* TEXT PASSAGE *
Index Terms—Online incremental classification; NetFPGA; network traffic classification;

## I. INTRODUCTION

Network managers use quality-of-service (QoS) management to monitor traffic classes to achieve certain quality aims such as committed access rate (CAR). They categorize network traffic into groups of critical and non-critical traffic; or business and non-business traffic in order to perform such monitoring. Network traffic classification is applied in this case to assist network managers to accomplish these network management tasks.

In order to support real-time network traffic monitoring with data rates up to hundreds of Gbps, network traffic classifiers have to be designed on hardware. Several recent works [1]–[4] proposed the implementation of network traffic classifiers that were based on flow features on field programmable gate array (FPGA) to increase classification throughput. In addition, high throughput network processing platform such as Network processing FPGA (NetFPGA) were used in [1], [2] such that extraction of flow features from network traffic can be done inline with the flow of network traffic. This is to ensure that the overall traffic classification does not become the bottleneck in the network.

However, today's network traffic does not grow only in speed and size. The ever-changing and dynamic behavior of today's network traffic (due to the introduction of new applications, changing in network size and protocol) could not be handled by network traffic classifiers based on batch data mining, as the classification model is fixed upon training that fully rely on labeled dataset. Flow labeling is time-consuming and it could not be done accurately without human inputs. Thus, in order to handle dynamic high bandwidth network traffic, a classifier not only need to be able to perform online classification, but it also needs to update its classification model from time-to-time and able to learn from unlabeled flows.

In our earlier work [5], an incremental k-means algorithm for online network traffic classification was proposed, which is able to perform update on the classifier incrementally based on labeled and unlabeled flow. In this paper, a hardware architecture that is suitable to be incorporated in NetFPGA reference switch design [6] is proposed based on the algorithm in [5] to perform online classification for high throughput network traffic classification.

# II. NETWORK TRAFFIC CLASSIFICATION ON NETFPGA

Monemi et al. [2] proposed a hardware network traffic classification based on decision tree algorithm on NetFPGA. The work implemented a fully working system with flow exporter and feature extraction ability in line speed on NetF-PGA Ethernet switch design. Monemi et al. [2] added a *Flow\_Classifier* module that consists of a flow exporter, feature extractor and static classifier as an additional pipeline stage in between *Output\_Port\_Lookup* and *Output\_Queues* on NetFPGA Ethernet switch design.

* TASK INSTRUCTIONS *
According to the text on network traffic classification, why are classifiers based on batch data mining unable to handle the changing behavior of current network traffic? Answer in one to three sentences.

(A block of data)
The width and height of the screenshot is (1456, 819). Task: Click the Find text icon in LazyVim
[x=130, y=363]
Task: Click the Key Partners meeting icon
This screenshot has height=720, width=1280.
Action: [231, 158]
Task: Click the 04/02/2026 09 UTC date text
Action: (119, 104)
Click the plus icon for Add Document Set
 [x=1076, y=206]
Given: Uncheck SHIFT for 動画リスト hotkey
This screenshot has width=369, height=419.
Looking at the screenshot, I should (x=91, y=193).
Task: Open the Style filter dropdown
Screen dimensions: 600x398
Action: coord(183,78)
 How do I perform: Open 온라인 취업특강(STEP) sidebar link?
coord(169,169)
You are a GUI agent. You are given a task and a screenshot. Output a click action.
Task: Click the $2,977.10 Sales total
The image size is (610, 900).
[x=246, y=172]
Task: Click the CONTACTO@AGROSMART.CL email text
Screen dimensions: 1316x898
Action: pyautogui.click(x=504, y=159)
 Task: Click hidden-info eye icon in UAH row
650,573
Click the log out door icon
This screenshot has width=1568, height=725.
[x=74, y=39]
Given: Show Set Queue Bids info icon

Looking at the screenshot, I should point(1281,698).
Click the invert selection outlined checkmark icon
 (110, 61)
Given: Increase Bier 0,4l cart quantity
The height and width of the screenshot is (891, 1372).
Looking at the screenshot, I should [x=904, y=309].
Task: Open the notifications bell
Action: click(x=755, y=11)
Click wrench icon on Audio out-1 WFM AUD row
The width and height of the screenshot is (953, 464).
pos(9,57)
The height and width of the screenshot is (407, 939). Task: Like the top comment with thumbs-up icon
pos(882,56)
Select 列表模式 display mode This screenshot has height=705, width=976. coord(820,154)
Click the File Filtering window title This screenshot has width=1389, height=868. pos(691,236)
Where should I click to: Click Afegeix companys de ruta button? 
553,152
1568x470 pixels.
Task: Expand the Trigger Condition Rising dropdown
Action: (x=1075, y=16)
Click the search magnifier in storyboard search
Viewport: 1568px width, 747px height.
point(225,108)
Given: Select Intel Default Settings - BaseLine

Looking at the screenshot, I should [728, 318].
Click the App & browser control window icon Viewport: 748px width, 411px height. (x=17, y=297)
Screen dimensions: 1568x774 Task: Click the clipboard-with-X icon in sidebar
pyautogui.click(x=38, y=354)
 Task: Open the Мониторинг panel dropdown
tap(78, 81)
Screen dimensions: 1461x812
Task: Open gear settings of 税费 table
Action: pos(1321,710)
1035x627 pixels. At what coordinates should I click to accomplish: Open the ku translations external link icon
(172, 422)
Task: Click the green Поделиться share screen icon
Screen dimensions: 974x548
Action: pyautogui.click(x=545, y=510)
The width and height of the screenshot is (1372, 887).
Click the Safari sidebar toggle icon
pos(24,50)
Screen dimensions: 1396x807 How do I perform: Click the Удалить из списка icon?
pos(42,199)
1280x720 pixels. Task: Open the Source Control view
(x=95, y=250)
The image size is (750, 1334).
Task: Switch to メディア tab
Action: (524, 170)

* EXERCISE SOLUTION *
Their classification model is fixed once training is complete, and that training relies entirely on a labeled dataset. As a result, the model cannot adapt when traffic behavior changes because of new applications or shifts in network size and protocol.